In the media, both countries are portrayed differently in relation to the dispute and some news portals are accused of contributing to the tensions in the dispute due to their coverage of it. As an example, in 2019, Al Jazeera speculated about the possible interference of the ICJ Judge Abdulqawi Ahmed Yussuf, a Somalian national, in the case.

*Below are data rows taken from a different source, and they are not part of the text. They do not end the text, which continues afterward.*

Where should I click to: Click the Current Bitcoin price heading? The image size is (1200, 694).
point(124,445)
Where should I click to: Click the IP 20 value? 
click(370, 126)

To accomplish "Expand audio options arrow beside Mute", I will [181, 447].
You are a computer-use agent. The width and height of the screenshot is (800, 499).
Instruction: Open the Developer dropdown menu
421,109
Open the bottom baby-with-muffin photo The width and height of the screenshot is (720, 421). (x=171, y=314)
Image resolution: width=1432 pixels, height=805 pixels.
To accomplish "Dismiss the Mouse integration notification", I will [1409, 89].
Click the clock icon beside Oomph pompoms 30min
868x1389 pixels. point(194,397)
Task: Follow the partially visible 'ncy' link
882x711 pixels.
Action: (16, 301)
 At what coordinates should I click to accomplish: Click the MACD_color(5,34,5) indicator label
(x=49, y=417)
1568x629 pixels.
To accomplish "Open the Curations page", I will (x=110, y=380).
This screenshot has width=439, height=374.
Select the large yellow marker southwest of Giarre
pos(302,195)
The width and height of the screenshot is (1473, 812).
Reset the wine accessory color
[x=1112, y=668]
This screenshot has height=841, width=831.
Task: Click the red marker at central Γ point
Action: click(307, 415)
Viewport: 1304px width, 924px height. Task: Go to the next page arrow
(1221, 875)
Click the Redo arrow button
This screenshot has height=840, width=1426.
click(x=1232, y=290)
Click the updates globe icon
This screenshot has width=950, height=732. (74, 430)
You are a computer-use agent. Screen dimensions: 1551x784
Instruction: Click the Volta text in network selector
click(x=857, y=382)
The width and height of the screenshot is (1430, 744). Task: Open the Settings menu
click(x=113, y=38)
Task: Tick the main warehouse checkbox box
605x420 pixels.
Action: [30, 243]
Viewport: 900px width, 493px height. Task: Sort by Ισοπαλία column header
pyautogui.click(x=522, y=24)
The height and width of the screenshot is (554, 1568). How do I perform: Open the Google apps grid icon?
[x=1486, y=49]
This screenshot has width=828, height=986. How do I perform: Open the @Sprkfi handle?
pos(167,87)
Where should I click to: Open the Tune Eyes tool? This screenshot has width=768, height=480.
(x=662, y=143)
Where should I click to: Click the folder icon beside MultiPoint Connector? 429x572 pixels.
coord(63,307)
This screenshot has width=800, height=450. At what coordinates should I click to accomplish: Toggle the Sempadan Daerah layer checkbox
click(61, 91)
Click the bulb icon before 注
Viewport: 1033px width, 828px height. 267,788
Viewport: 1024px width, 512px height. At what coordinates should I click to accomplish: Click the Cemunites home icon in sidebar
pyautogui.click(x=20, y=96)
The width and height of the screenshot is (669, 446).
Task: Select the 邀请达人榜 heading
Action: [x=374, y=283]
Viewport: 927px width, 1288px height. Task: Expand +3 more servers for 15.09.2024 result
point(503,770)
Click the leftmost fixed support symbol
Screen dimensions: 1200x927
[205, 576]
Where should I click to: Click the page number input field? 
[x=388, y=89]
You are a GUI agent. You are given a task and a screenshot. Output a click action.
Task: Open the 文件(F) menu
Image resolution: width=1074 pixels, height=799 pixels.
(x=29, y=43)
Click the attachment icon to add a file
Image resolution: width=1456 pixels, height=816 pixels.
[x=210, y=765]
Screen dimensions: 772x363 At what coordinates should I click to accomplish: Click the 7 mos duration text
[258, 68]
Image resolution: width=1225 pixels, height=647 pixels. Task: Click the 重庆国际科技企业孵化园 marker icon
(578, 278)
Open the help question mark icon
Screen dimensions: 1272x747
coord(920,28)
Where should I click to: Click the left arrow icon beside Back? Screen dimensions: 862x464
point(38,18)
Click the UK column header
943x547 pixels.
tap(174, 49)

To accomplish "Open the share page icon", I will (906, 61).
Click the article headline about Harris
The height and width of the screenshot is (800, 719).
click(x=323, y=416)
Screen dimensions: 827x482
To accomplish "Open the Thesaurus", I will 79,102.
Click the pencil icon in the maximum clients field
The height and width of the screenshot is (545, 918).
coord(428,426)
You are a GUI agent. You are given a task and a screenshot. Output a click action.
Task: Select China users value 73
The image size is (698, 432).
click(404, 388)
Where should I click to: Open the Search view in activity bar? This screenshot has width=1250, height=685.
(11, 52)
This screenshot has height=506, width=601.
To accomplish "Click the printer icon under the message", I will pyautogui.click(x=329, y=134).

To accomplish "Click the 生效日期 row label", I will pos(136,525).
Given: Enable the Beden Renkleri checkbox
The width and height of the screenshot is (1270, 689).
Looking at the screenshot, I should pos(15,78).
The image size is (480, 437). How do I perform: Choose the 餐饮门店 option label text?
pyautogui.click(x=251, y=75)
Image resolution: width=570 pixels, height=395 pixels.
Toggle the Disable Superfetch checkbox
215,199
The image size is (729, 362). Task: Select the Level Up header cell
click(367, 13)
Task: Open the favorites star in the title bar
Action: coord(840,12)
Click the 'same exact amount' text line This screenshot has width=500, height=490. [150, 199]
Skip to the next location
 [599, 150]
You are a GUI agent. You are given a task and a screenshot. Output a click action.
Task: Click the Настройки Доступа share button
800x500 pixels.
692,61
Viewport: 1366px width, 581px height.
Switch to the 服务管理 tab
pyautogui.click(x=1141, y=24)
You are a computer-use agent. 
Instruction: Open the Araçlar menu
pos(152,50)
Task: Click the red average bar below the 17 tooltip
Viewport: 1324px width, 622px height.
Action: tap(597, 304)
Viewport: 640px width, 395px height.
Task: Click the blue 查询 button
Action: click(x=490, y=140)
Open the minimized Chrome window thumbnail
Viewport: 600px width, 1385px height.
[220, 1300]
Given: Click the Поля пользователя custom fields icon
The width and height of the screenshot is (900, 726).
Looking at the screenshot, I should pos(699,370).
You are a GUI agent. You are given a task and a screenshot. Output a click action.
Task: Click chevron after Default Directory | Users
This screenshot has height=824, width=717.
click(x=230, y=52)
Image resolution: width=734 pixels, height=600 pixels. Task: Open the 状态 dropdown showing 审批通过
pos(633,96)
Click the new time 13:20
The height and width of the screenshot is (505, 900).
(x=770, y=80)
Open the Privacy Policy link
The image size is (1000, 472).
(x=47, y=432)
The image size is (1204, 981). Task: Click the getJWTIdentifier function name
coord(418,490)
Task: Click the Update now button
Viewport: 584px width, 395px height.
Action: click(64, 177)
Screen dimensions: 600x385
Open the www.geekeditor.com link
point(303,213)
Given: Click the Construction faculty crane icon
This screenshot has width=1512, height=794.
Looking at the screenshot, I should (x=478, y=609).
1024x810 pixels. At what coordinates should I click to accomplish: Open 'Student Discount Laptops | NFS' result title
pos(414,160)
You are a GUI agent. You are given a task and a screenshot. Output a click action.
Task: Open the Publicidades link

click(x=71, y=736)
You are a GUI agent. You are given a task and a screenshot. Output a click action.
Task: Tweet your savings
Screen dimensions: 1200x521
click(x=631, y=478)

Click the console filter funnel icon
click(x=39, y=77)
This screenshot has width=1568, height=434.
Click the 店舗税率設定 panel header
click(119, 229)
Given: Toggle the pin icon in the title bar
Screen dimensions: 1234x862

In terms of diplomacy, the tensions were latent as in February 2019, Kenya summoned its ambassador to Somalia back home and asked his Somalia counterpart Mohammed Muhamud Nur to return to Mogadishu for consultation with his government after the Somali government's decision to auction oil and gas exploration blocks at the centre of the two countries' maritime territorial dispute in the Indian Ocean. In the middle of the dead heat between the countries, in July 2019, Somalia lodged a protest to the Kenyan government for referring to the self-proclaimed Somaliland as a country. Additionally, in February 2021, the chairman of the Pan African Forum sought United Nations intervention over the Kenya-Somalia maritime case at the International Court of Justice. In his letter to António Guterres, the Secretary-General of the United Nations, he said that since Mohamed took over power tensions in the region had accelerated, "Farmaajo seems to be in a predicament due to the undue pressure by external forces, namely Turkey, UAE and Qatar, Norway and to some extent France." The Council of Presidential Candidates accused President Mohamed, and Abdirahman Beyle of attempting to auction off Somalia's oil blocks, despite the fact that laws governing natural resources and revenue sharing had not been agreed upon by the Federal Government of Somalia and the Federal Member States.

=== Diplomatic row with President Mohamed ===
In December 2020 Mohamed accused Kenya of interference in Somalia's internal affairs in a diplomatic row which resulted in Somalia cutting diplomatic ties with neighbouring Kenya, giving Kenyan diplomats seven days to leave Mogadishu. The Kenyan government denied the allegations claiming that the Somali government is ungrateful to Kenya for the support her country has provided to Somali refugees and its efforts to bring peace to Somalia'. In May 2021, relations between the two countries were restored, with mediation from Qatar.

==Diplomatic missions==
The Federal Government of Somalia maintains an embassy in Nairobi. The diplomatic mission is led by Ambassador Jamal Mohamed Hassan.